**Task to complete:**
Leaving out all pictures, copy the lines below exactly, from the line with "At what coordinates" to the last line, both ends included.

┏━━

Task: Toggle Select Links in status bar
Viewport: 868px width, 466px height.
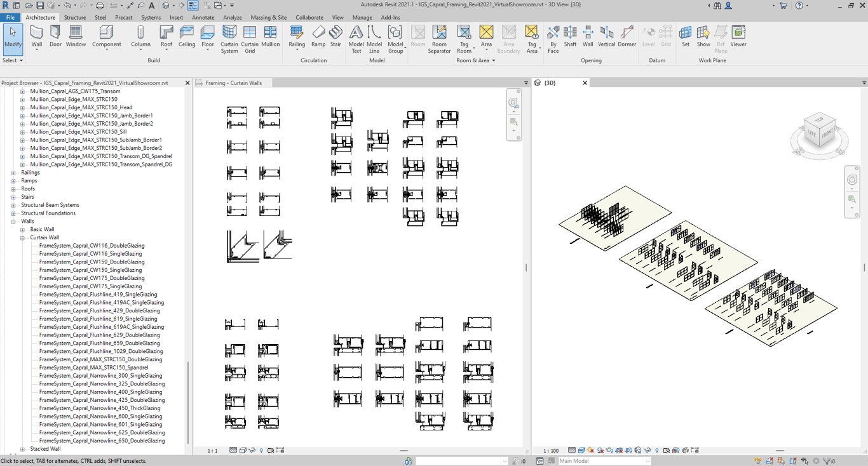Action: click(758, 461)
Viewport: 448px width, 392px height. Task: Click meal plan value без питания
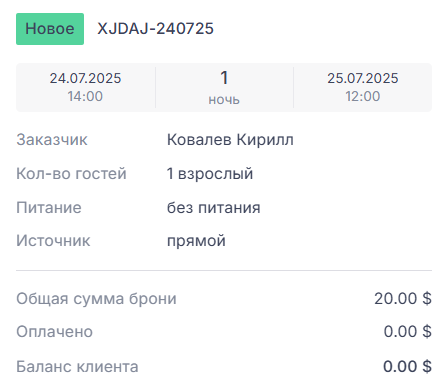point(214,208)
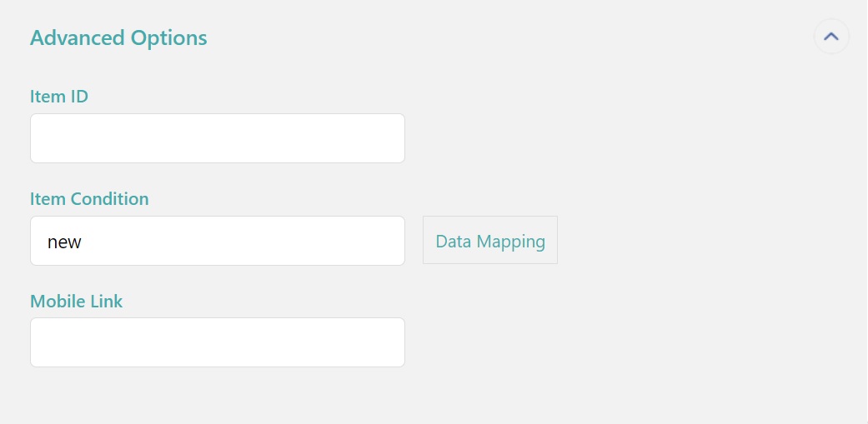Click the Mobile Link label

click(x=76, y=302)
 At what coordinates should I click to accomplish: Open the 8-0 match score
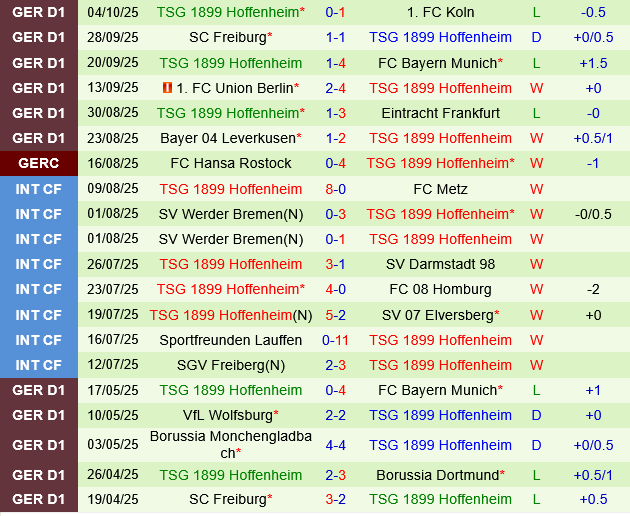pos(335,188)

┗━━

**Output for this task:**
 At what coordinates should I click to accomplish: Open the 8-0 match score
pos(335,188)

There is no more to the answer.